Childhood to Adult Neurodevelopment in Gene-Expanded Huntington’s Disease (ChANGE-HD) study protocol: A Prospective Longitudinal Neurodevelopmental Study of Huntington’s Disease

Although adult Huntington’s disease (HD) studies have significantly advanced our understanding of the course of degeneration, they may underrepresent critical neurodevelopmental aspects of the disease. Significant gaps remain in understanding how mutant huntingtin affects early neurodevelopment, its long-term impact, as well as potential implications for treatment outcomes.
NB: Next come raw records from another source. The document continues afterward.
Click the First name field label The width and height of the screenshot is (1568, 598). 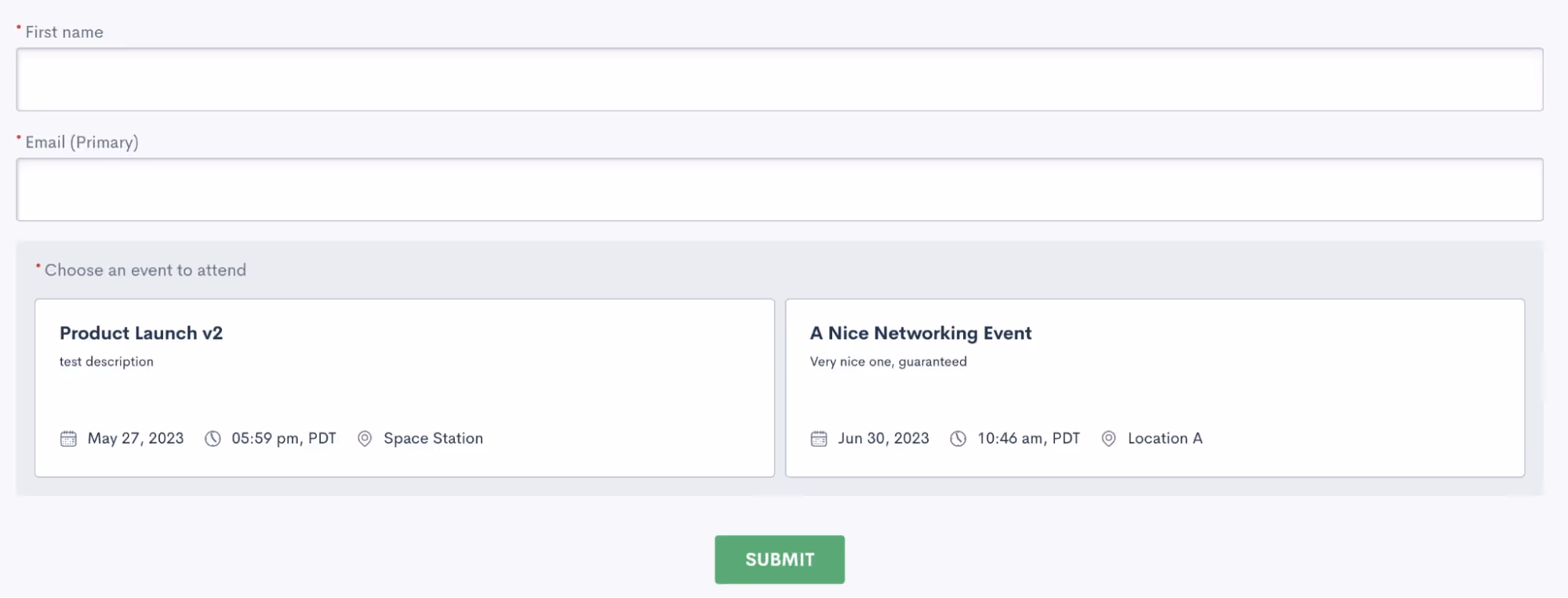click(64, 32)
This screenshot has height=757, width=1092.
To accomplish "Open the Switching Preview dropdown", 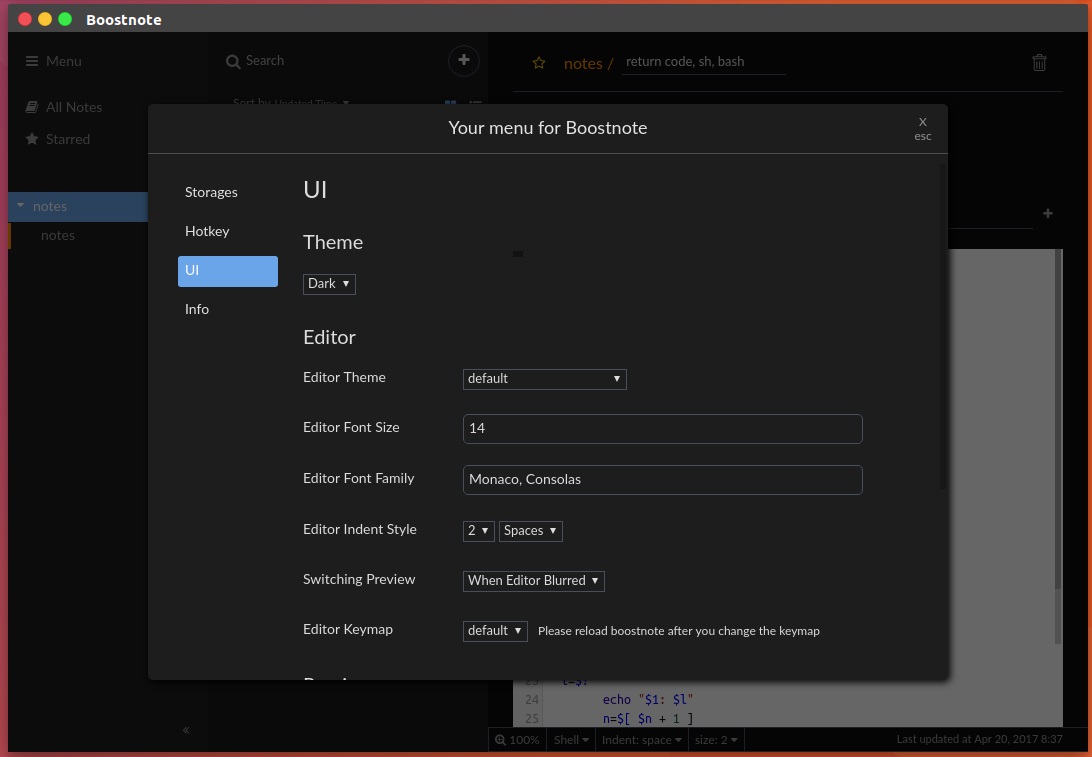I will coord(533,581).
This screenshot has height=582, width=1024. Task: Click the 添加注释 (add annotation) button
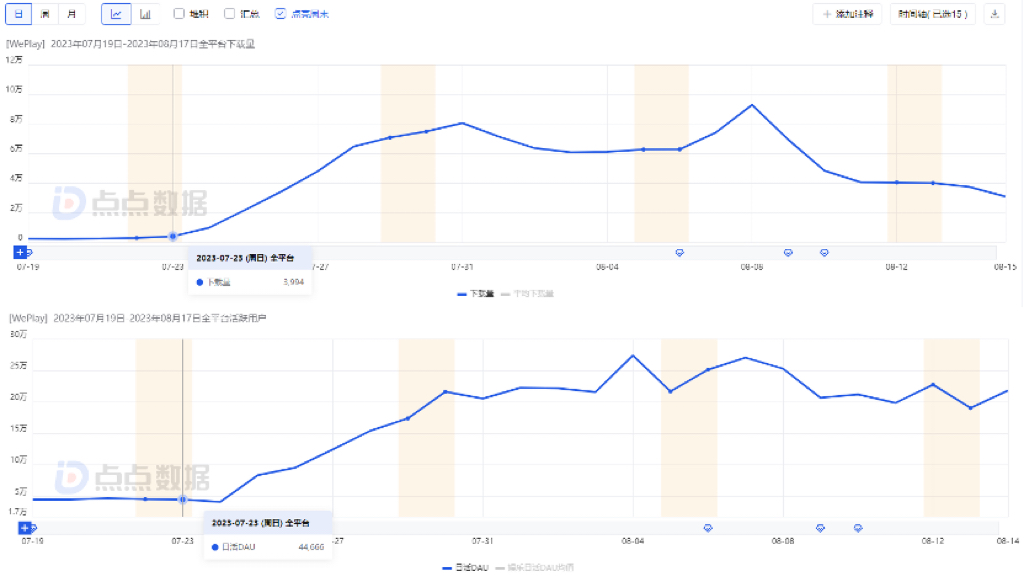click(846, 14)
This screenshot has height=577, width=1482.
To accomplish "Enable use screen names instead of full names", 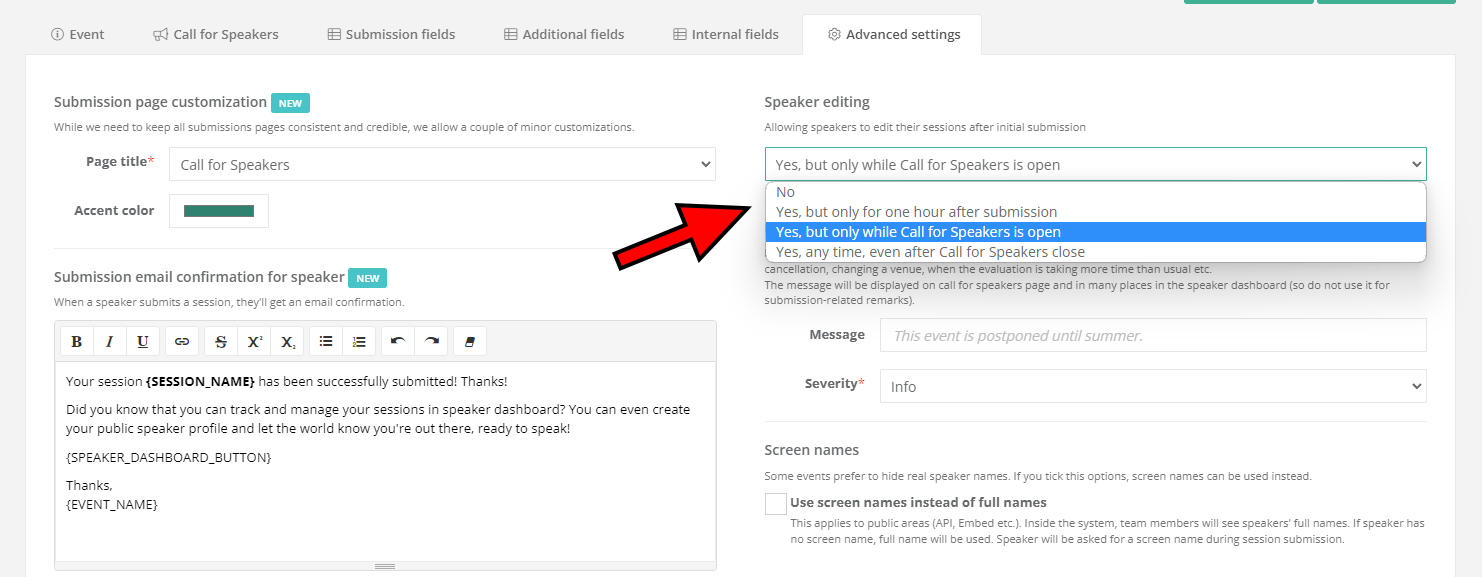I will tap(776, 504).
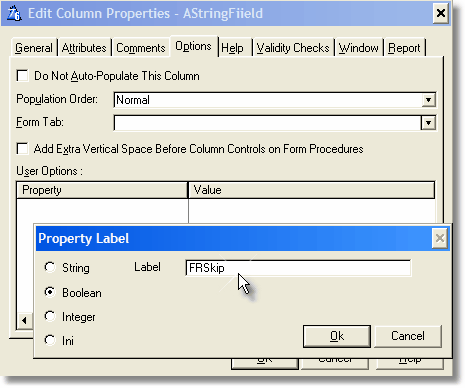465x388 pixels.
Task: Open the Population Order dropdown
Action: pos(428,100)
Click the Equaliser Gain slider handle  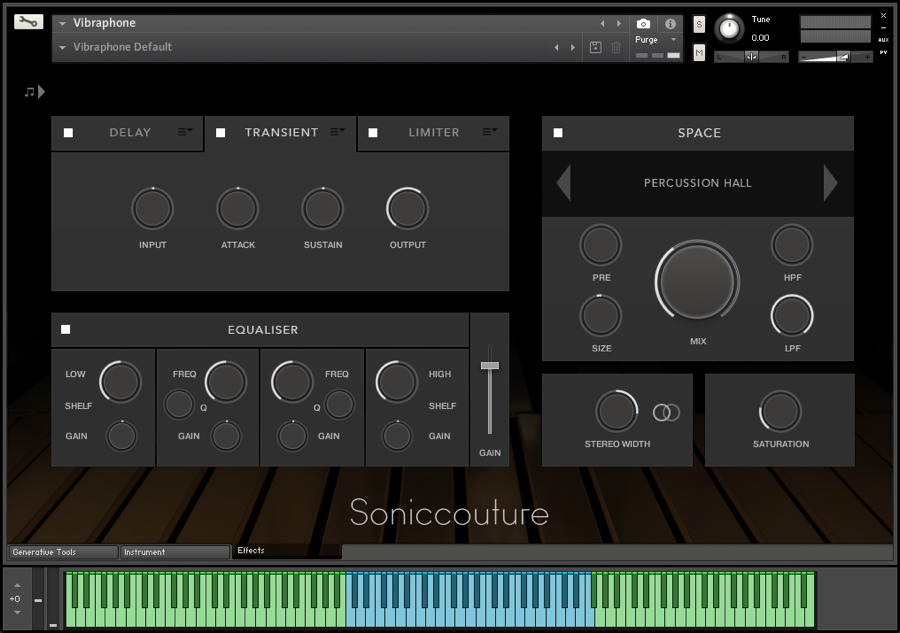pos(489,365)
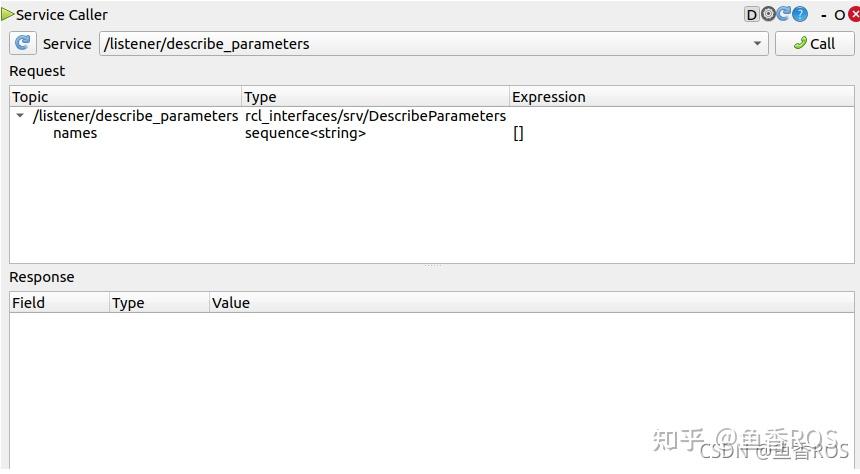Open the Service dropdown arrow

[x=757, y=44]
The Childhood to Adult Neurodevelopment in Gene-Expanded Huntington’s Disease ( ChANGE-HD; NCT01951588 ) study aims to evaluate brain structure and function in premanifest, at-risk children and young adults, and explore HD’s developmental origins. Here, we introduce the ChANGE-HD study protocol, which will investigate and integrate the neurodevelopmental and neurodegenerative aspects of HD. The ChANGE-HD study is a prospective, multi-site observational trial with an accelerated longitudinal design. Four hundred participants aged 6-30 years who are at risk for HD will be recruited and asked to return for multiple visits (if possible). At each visit, cognitive, motor, behavioral, blood, and MRI data are collected. ChANGE-HD represents the first prospective multi-site study to systematically document brain structure and function during the premanifest phase of HD in children and young adults. Data collection is ongoing with first results anticipated in 2026-2027. The ChANGE-HD approach is likely to provide novel pathophysiological insights and guide the development of therapeutic strategies tailored to both the developmental and degenerative phases of the disease.